* [Stated goal]: Put the data below into a Markdown table with two columns, Row and Line. Give each non-blank line its own row, numbered in order.

* [Available records]:
╭──

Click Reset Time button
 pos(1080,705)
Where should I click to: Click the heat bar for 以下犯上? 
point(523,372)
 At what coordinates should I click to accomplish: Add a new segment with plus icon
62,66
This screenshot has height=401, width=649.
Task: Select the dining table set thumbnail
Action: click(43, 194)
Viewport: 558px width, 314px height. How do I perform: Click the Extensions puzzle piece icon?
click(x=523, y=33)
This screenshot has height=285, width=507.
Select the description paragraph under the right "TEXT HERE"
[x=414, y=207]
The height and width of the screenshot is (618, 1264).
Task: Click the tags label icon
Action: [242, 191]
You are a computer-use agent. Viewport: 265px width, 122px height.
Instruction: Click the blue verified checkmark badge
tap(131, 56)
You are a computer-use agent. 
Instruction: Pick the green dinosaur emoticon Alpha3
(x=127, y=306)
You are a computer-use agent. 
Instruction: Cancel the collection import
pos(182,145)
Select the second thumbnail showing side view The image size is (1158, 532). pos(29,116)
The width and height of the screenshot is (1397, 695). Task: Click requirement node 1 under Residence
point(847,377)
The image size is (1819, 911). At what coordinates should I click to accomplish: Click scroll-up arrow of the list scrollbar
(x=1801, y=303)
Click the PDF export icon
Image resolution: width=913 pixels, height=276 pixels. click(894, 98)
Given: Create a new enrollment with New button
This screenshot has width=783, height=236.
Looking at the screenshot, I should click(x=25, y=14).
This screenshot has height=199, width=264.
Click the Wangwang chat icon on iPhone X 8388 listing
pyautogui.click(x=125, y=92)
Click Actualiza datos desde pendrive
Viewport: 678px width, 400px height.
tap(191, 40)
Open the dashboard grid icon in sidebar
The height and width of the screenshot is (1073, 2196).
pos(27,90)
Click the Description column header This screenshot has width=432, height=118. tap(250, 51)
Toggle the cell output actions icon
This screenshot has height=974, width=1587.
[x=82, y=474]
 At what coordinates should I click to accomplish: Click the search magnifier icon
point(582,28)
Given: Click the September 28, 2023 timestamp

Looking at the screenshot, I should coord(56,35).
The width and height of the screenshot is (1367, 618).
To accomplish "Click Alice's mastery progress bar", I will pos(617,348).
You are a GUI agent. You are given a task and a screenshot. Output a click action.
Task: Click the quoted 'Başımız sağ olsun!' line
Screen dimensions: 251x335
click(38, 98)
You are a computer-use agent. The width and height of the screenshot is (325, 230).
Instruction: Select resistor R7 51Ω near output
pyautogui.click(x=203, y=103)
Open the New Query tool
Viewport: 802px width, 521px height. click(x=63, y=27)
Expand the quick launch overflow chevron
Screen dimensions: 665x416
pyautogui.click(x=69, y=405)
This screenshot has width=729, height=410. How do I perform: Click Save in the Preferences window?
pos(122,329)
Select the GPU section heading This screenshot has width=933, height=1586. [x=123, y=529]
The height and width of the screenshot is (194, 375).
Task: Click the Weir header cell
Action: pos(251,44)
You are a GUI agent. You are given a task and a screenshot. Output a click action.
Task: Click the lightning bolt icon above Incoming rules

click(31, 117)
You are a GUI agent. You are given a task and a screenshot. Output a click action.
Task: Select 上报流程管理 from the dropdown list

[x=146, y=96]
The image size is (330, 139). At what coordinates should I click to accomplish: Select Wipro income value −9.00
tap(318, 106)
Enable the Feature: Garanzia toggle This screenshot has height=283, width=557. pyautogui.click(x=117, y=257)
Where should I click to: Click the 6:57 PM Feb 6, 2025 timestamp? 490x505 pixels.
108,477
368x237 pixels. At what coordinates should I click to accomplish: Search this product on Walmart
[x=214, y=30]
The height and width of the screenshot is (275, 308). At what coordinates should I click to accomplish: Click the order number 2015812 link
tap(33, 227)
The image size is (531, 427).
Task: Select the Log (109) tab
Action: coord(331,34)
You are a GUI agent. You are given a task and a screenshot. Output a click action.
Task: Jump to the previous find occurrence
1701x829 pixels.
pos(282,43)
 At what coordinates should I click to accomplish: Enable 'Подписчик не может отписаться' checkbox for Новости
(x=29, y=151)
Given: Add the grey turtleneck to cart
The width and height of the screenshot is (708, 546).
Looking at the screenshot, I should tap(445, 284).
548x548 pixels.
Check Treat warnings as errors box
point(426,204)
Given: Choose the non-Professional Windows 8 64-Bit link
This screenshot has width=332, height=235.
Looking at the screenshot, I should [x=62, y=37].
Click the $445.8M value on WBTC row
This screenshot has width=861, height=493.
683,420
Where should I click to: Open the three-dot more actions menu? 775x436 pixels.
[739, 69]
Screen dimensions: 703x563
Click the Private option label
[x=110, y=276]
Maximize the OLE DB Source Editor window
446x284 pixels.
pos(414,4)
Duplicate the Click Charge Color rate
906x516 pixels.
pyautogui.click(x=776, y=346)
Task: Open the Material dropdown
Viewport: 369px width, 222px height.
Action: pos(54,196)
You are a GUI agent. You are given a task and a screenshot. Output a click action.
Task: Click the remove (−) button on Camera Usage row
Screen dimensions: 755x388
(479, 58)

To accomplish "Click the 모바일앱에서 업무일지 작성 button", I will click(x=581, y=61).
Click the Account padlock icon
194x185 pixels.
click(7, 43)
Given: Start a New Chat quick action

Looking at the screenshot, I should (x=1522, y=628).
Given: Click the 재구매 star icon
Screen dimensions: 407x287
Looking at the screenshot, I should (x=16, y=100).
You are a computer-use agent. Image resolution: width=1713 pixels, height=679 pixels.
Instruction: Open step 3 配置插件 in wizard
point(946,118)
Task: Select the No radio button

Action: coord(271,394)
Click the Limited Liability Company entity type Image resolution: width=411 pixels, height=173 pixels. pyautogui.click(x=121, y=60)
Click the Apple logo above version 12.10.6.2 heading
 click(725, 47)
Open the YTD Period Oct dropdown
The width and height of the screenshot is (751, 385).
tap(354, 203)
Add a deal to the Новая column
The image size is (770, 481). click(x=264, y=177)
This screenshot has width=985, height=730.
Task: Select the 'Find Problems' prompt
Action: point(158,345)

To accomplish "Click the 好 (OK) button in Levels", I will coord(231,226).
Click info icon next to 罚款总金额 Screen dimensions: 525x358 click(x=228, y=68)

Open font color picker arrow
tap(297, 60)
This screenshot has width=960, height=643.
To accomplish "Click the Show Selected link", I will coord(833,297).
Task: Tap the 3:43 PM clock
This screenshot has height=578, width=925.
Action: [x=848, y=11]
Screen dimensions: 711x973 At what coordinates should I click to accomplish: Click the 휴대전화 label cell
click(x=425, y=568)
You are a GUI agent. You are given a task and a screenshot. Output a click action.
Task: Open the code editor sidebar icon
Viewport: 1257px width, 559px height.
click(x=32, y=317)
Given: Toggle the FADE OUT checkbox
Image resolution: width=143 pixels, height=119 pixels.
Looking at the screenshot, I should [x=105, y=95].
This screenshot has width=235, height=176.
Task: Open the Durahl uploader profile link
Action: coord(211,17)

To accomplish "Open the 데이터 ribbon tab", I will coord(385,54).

╰──

* [Solution to this task]:
| Row | Line |
|---|---|
| 1 | Click Reset Time button |
| 2 |  pos(1080,705) |
| 3 | Where should I click to: Click the heat bar for 以下犯上?  |
| 4 | point(523,372) |
| 5 |  At what coordinates should I click to accomplish: Add a new segment with plus icon |
| 6 | 62,66 |
| 7 | This screenshot has height=401, width=649. |
| 8 | Task: Select the dining table set thumbnail |
| 9 | Action: click(43, 194) |
| 10 | Viewport: 558px width, 314px height. How do I perform: Click the Extensions puzzle piece icon? |
| 11 | click(x=523, y=33) |
| 12 | This screenshot has height=285, width=507. |
| 13 | Select the description paragraph under the right "TEXT HERE" |
| 14 | [x=414, y=207] |
| 15 | The height and width of the screenshot is (618, 1264). |
| 16 | Task: Click the tags label icon |
| 17 | Action: [242, 191] |
| 18 | You are a computer-use agent. Viewport: 265px width, 122px height. |
| 19 | Instruction: Click the blue verified checkmark badge |
| 20 | tap(131, 56) |
| 21 | You are a computer-use agent.  |
| 22 | Instruction: Pick the green dinosaur emoticon Alpha3 |
| 23 | (x=127, y=306) |
| 24 | You are a computer-use agent.  |
| 25 | Instruction: Cancel the collection import |
| 26 | pos(182,145) |
| 27 | Select the second thumbnail showing side view The image size is (1158, 532). pos(29,116) |
| 28 | The width and height of the screenshot is (1397, 695). Task: Click requirement node 1 under Residence |
| 29 | point(847,377) |
| 30 | The image size is (1819, 911). At what coordinates should I click to accomplish: Click scroll-up arrow of the list scrollbar |
| 31 | (x=1801, y=303) |
| 32 | Click the PDF export icon |
| 33 | Image resolution: width=913 pixels, height=276 pixels. click(894, 98) |
| 34 | Given: Create a new enrollment with New button |
| 35 | This screenshot has width=783, height=236. |
| 36 | Looking at the screenshot, I should click(x=25, y=14). |
| 37 | This screenshot has height=199, width=264. |
| 38 | Click the Wangwang chat icon on iPhone X 8388 listing |
| 39 | pyautogui.click(x=125, y=92) |
| 40 | Click Actualiza datos desde pendrive |
| 41 | Viewport: 678px width, 400px height. |
| 42 | tap(191, 40) |
| 43 | Open the dashboard grid icon in sidebar |
| 44 | The height and width of the screenshot is (1073, 2196). |
| 45 | pos(27,90) |
| 46 | Click the Description column header This screenshot has width=432, height=118. tap(250, 51) |
| 47 | Toggle the cell output actions icon |
| 48 | This screenshot has height=974, width=1587. |
| 49 | [x=82, y=474] |
| 50 |  At what coordinates should I click to accomplish: Click the search magnifier icon |
| 51 | point(582,28) |
| 52 | Given: Click the September 28, 2023 timestamp |
| 53 | Looking at the screenshot, I should coord(56,35). |
| 54 | The width and height of the screenshot is (1367, 618). |
| 55 | To accomplish "Click Alice's mastery progress bar", I will pos(617,348). |
| 56 | You are a GUI agent. You are given a task and a screenshot. Output a click action. |
| 57 | Task: Click the quoted 'Başımız sağ olsun!' line |
| 58 | Screen dimensions: 251x335 |
| 59 | click(38, 98) |
| 60 | You are a computer-use agent. The width and height of the screenshot is (325, 230). |
| 61 | Instruction: Select resistor R7 51Ω near output |
| 62 | pyautogui.click(x=203, y=103) |
| 63 | Open the New Query tool |
| 64 | Viewport: 802px width, 521px height. click(x=63, y=27) |
| 65 | Expand the quick launch overflow chevron |
| 66 | Screen dimensions: 665x416 |
| 67 | pyautogui.click(x=69, y=405) |
| 68 | This screenshot has width=729, height=410. How do I perform: Click Save in the Preferences window? |
| 69 | pos(122,329) |
| 70 | Select the GPU section heading This screenshot has width=933, height=1586. [x=123, y=529] |
| 71 | The height and width of the screenshot is (194, 375). |
| 72 | Task: Click the Weir header cell |
| 73 | Action: pos(251,44) |
| 74 | You are a GUI agent. You are given a task and a screenshot. Output a click action. |
| 75 | Task: Click the lightning bolt icon above Incoming rules |
| 76 | click(31, 117) |
| 77 | You are a GUI agent. You are given a task and a screenshot. Output a click action. |
| 78 | Task: Select 上报流程管理 from the dropdown list |
| 79 | [x=146, y=96] |
| 80 | The image size is (330, 139). At what coordinates should I click to accomplish: Select Wipro income value −9.00 |
| 81 | tap(318, 106) |
| 82 | Enable the Feature: Garanzia toggle This screenshot has height=283, width=557. pyautogui.click(x=117, y=257) |
| 83 | Where should I click to: Click the 6:57 PM Feb 6, 2025 timestamp? 490x505 pixels. |
| 84 | 108,477 |
| 85 | 368x237 pixels. At what coordinates should I click to accomplish: Search this product on Walmart |
| 86 | [x=214, y=30] |
| 87 | The height and width of the screenshot is (275, 308). At what coordinates should I click to accomplish: Click the order number 2015812 link |
| 88 | tap(33, 227) |
| 89 | The image size is (531, 427). |
| 90 | Task: Select the Log (109) tab |
| 91 | Action: coord(331,34) |
| 92 | You are a GUI agent. You are given a task and a screenshot. Output a click action. |
| 93 | Task: Jump to the previous find occurrence |
| 94 | 1701x829 pixels. |
| 95 | pos(282,43) |
| 96 |  At what coordinates should I click to accomplish: Enable 'Подписчик не может отписаться' checkbox for Новости |
| 97 | (x=29, y=151) |
| 98 | Given: Add the grey turtleneck to cart |
| 99 | The width and height of the screenshot is (708, 546). |
| 100 | Looking at the screenshot, I should tap(445, 284). |
| 101 | 548x548 pixels. |
| 102 | Check Treat warnings as errors box |
| 103 | point(426,204) |
| 104 | Given: Choose the non-Professional Windows 8 64-Bit link |
| 105 | This screenshot has width=332, height=235. |
| 106 | Looking at the screenshot, I should [x=62, y=37]. |
| 107 | Click the $445.8M value on WBTC row |
| 108 | This screenshot has width=861, height=493. |
| 109 | 683,420 |
| 110 | Where should I click to: Open the three-dot more actions menu? 775x436 pixels. |
| 111 | [739, 69] |
| 112 | Screen dimensions: 703x563 |
| 113 | Click the Private option label |
| 114 | [x=110, y=276] |
| 115 | Maximize the OLE DB Source Editor window |
| 116 | 446x284 pixels. |
| 117 | pos(414,4) |
| 118 | Duplicate the Click Charge Color rate |
| 119 | 906x516 pixels. |
| 120 | pyautogui.click(x=776, y=346) |
| 121 | Task: Open the Material dropdown |
| 122 | Viewport: 369px width, 222px height. |
| 123 | Action: pos(54,196) |
| 124 | You are a GUI agent. You are given a task and a screenshot. Output a click action. |
| 125 | Task: Click the remove (−) button on Camera Usage row |
| 126 | Screen dimensions: 755x388 |
| 127 | (479, 58) |
| 128 | To accomplish "Click the 모바일앱에서 업무일지 작성 button", I will click(x=581, y=61). |
| 129 | Click the Account padlock icon |
| 130 | 194x185 pixels. |
| 131 | click(7, 43) |
| 132 | Given: Start a New Chat quick action |
| 133 | Looking at the screenshot, I should (x=1522, y=628). |
| 134 | Given: Click the 재구매 star icon |
| 135 | Screen dimensions: 407x287 |
| 136 | Looking at the screenshot, I should (x=16, y=100). |
| 137 | You are a computer-use agent. Image resolution: width=1713 pixels, height=679 pixels. |
| 138 | Instruction: Open step 3 配置插件 in wizard |
| 139 | point(946,118) |
| 140 | Task: Select the No radio button |
| 141 | Action: coord(271,394) |
| 142 | Click the Limited Liability Company entity type Image resolution: width=411 pixels, height=173 pixels. pyautogui.click(x=121, y=60) |
| 143 | Click the Apple logo above version 12.10.6.2 heading |
| 144 |  click(725, 47) |
| 145 | Open the YTD Period Oct dropdown |
| 146 | The width and height of the screenshot is (751, 385). |
| 147 | tap(354, 203) |
| 148 | Add a deal to the Новая column |
| 149 | The image size is (770, 481). click(x=264, y=177) |
| 150 | This screenshot has width=985, height=730. |
| 151 | Task: Select the 'Find Problems' prompt |
| 152 | Action: point(158,345) |
| 153 | To accomplish "Click the 好 (OK) button in Levels", I will coord(231,226). |
| 154 | Click info icon next to 罚款总金额 Screen dimensions: 525x358 click(x=228, y=68) |
| 155 | Open font color picker arrow |
| 156 | tap(297, 60) |
| 157 | This screenshot has width=960, height=643. |
| 158 | To accomplish "Click the Show Selected link", I will coord(833,297). |
| 159 | Task: Tap the 3:43 PM clock |
| 160 | This screenshot has height=578, width=925. |
| 161 | Action: [x=848, y=11] |
| 162 | Screen dimensions: 711x973 At what coordinates should I click to accomplish: Click the 휴대전화 label cell |
| 163 | click(x=425, y=568) |
| 164 | You are a GUI agent. You are given a task and a screenshot. Output a click action. |
| 165 | Task: Open the code editor sidebar icon |
| 166 | Viewport: 1257px width, 559px height. |
| 167 | click(x=32, y=317) |
| 168 | Given: Toggle the FADE OUT checkbox |
| 169 | Image resolution: width=143 pixels, height=119 pixels. |
| 170 | Looking at the screenshot, I should [x=105, y=95]. |
| 171 | This screenshot has width=235, height=176. |
| 172 | Task: Open the Durahl uploader profile link |
| 173 | Action: coord(211,17) |
| 174 | To accomplish "Open the 데이터 ribbon tab", I will coord(385,54). |